Mit diesem Akt der Sühne, einem Freikauf vom Schuld am Tod von Jae-young, setzt Yeo-jin das leibliche Werk der geliebten Freundin fort. Die hatte ihr von der indischen Prostituierten Vasumitra erzählt, die angeblich mit ihrer Hingabe die Männer zum Buddhismus bekehrt und so zu besseren Menschen gemacht hätte. So ein Märchen können sich nur Sünder ausdenken, um von ihren Gewissensbissen abzulenken. Doch die "Samaria"-Mädchen nehmen es beim Wort, dass käuflicher Sex ein Liebesdienst ist. Und Ki-duk stellt mit der heiligen Hure zuerst gnadenlos ein altruistisches Rollenbild der Frau aus, bevor er es exorziert.

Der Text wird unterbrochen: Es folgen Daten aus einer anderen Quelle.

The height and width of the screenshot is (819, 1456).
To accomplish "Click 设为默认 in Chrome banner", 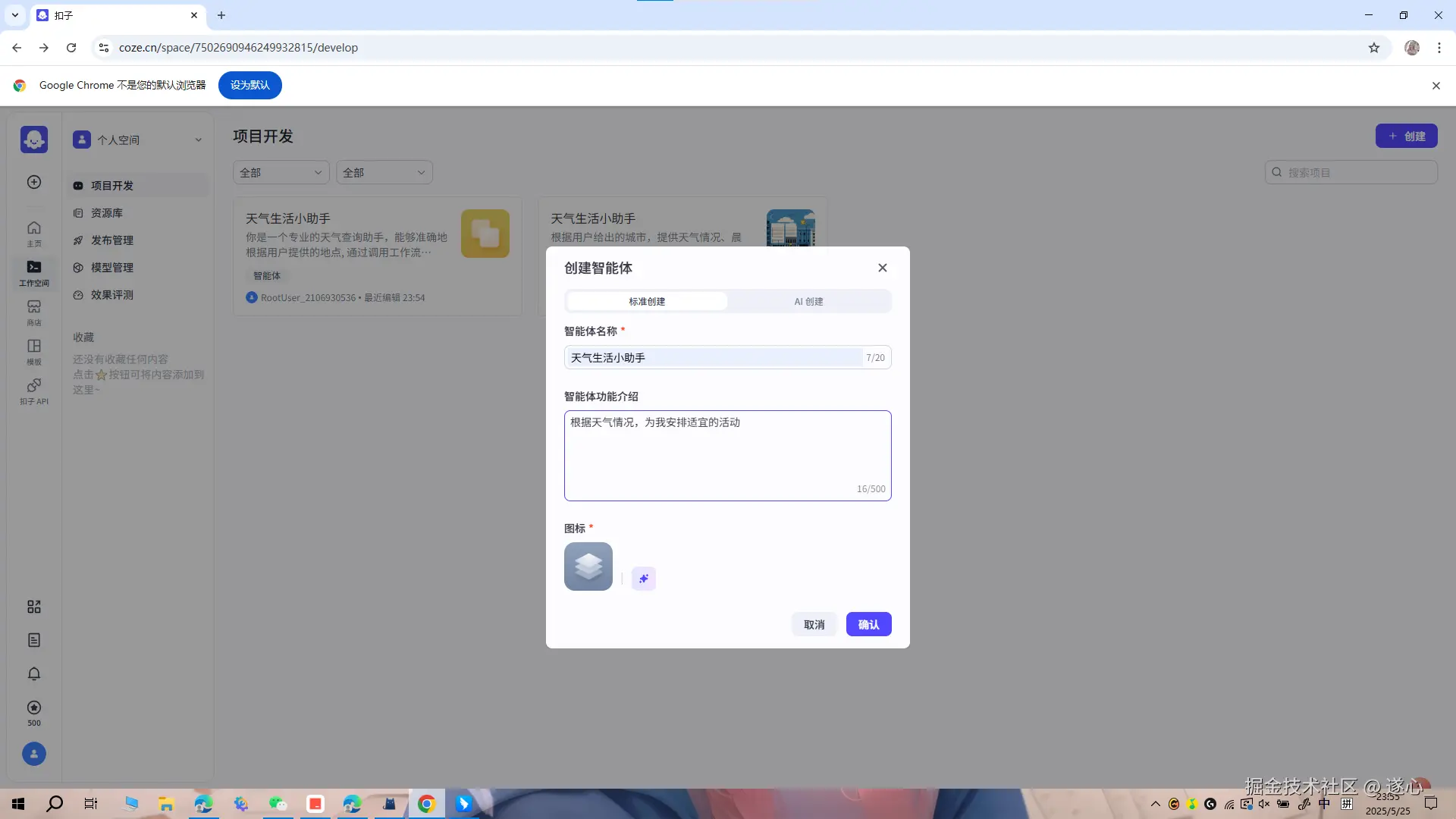I will click(x=249, y=85).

Die Ambivalenz lauert in jedem Bild. Kühl und sinnlich zugleich sind die Farben, zart und beklemmend die Szenen aufgebaut. Jae-young und Yeo-jin schlecken versunken Eis oder essen feixend eine Haxe. Einem Ritus gleich waschen sie sich nach den Treffen mit den Männern gegenseitig in einem öffentlichen Bad, ohne dass die Kamera ihre Körper dem Voyeurismus preisgibt. Zwischen Unschuld und Versuchung folgt der Blick dem Schwung ihrer kurzen, karierten Röcken. Sie sind charakterlich grundverschieden, aber als sie Hand in Hand in ihren Schuluniformen durch einen herbstlichen Park spazieren und sich in einem Teich spiegeln, nimmt Ki-duk mit der Perspektive unheilvoll die spätere Symbiose vorweg. Beiläufig, minimalistisch und lyrisch vollziehen sich diese Momente, so dass man irritiert und staunend den Atem anhält.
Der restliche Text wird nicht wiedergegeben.